Problem to solve: Exactly the lines from the one containing "The height and" through the final line of the data below, with pictures omitted, make up the answer.
◇ ◇ ◇
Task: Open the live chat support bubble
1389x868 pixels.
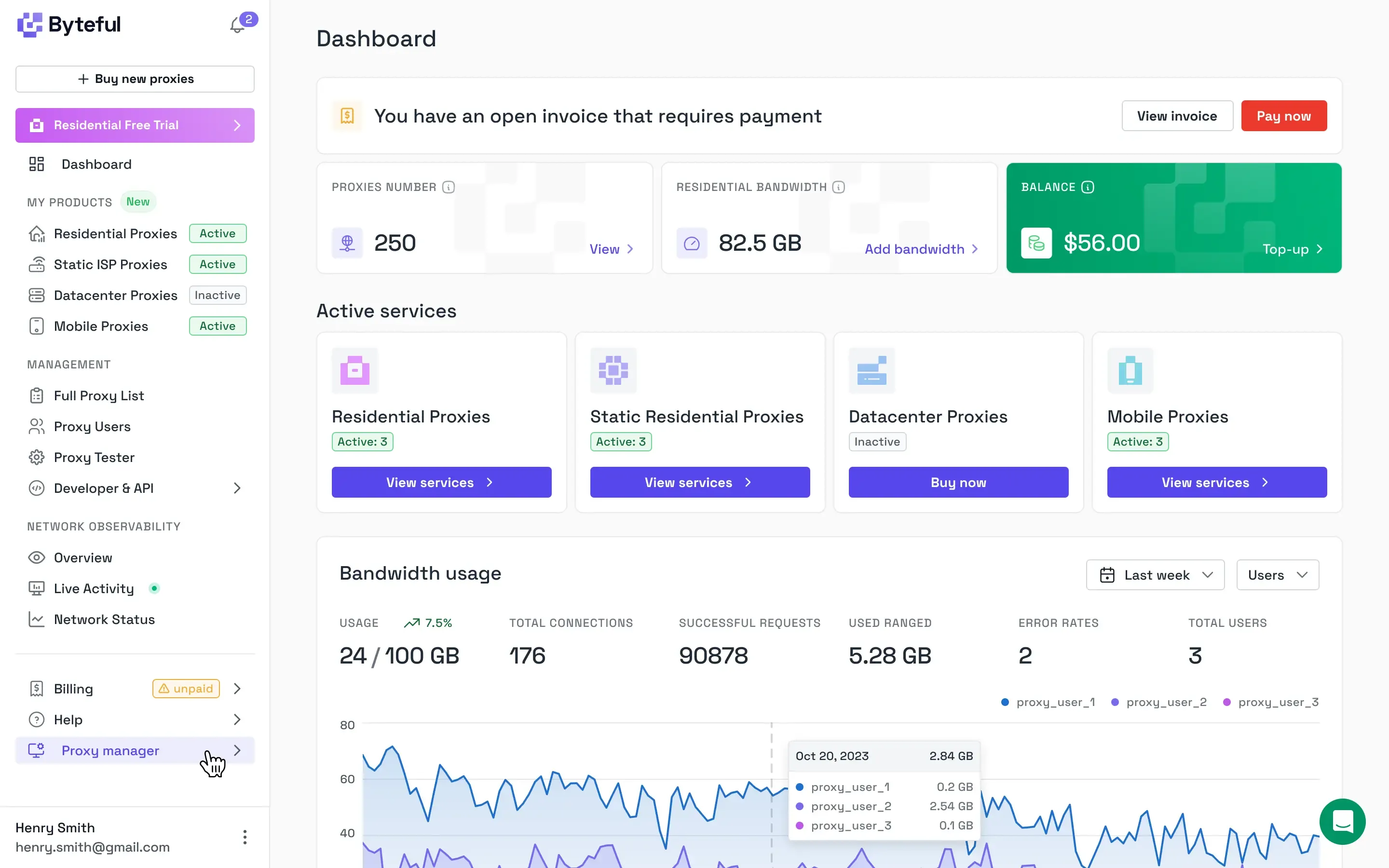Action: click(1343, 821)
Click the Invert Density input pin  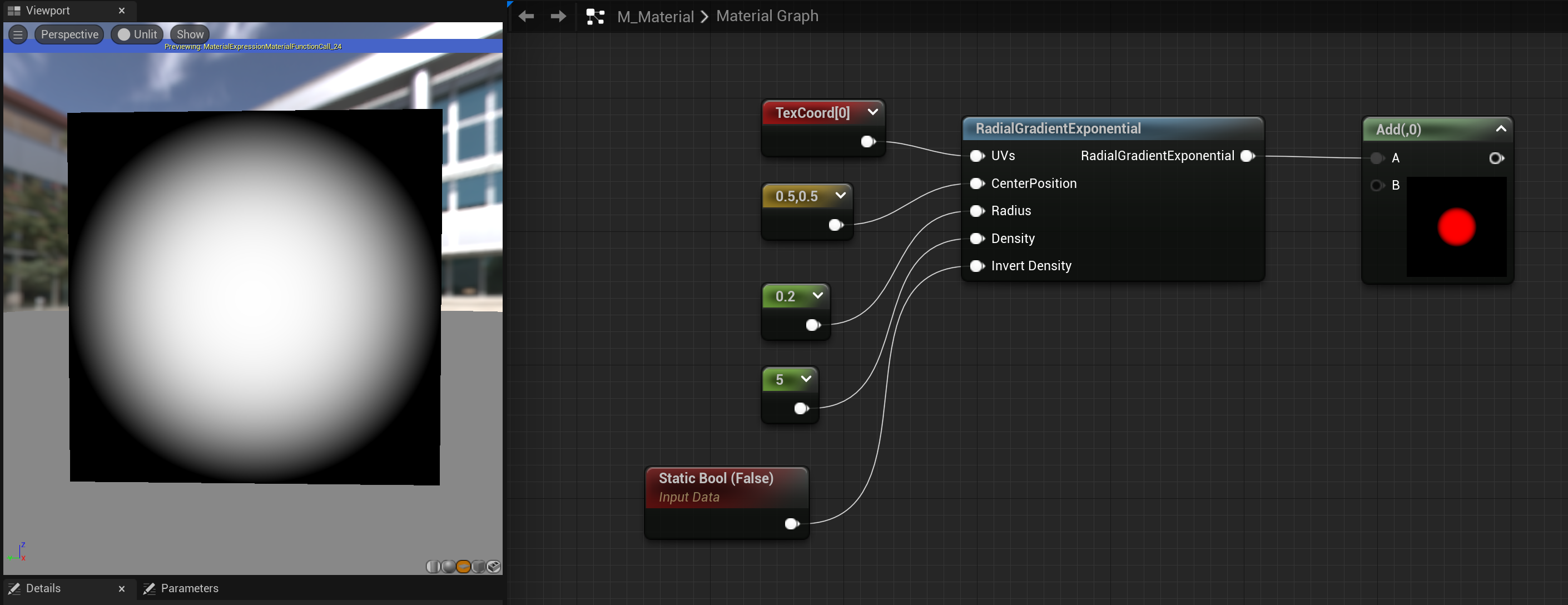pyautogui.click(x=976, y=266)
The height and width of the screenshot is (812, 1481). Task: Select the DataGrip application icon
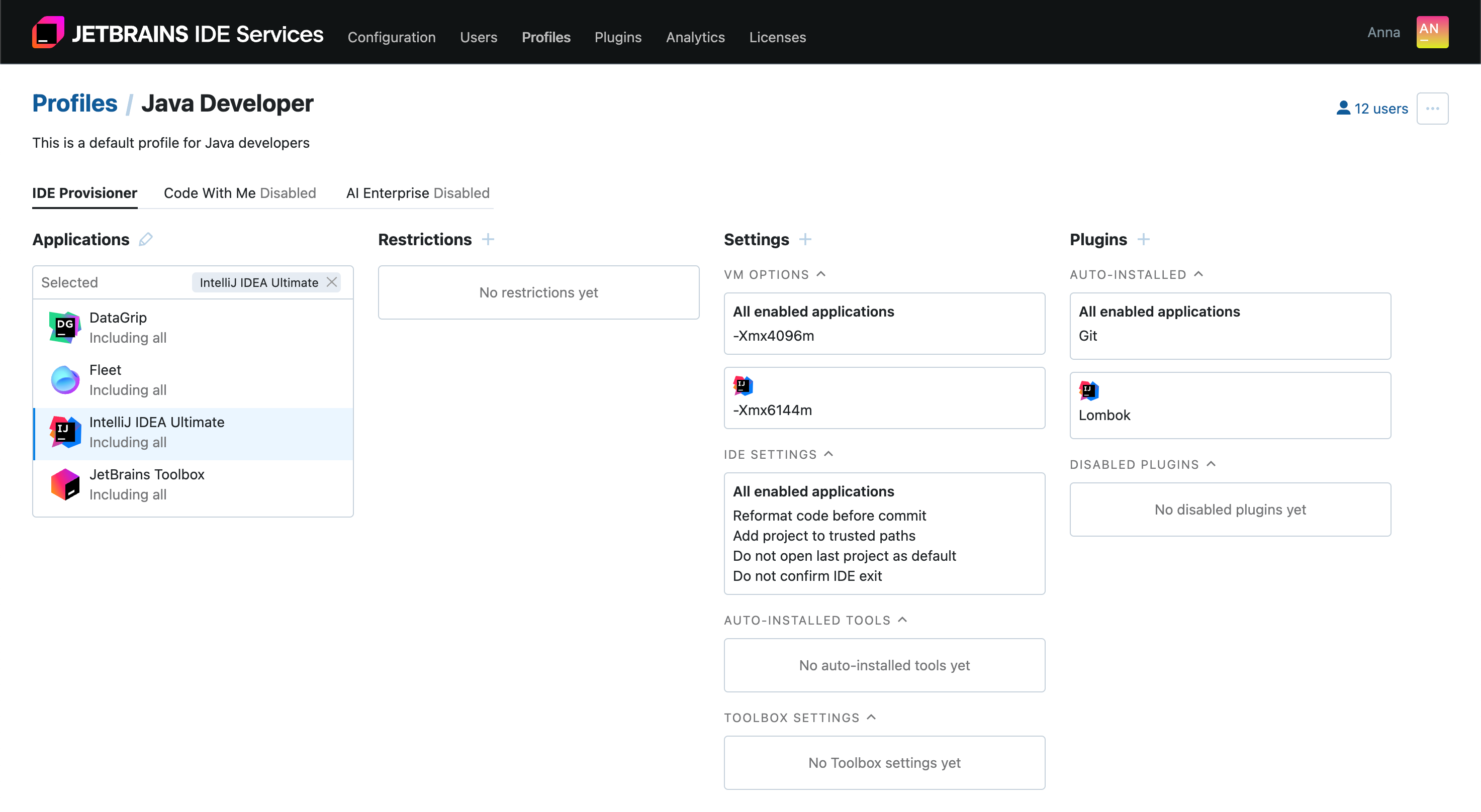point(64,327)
◇ ◇ ◇
Finished task:
The height and width of the screenshot is (812, 1481). Task: Select the DataGrip application icon
point(64,327)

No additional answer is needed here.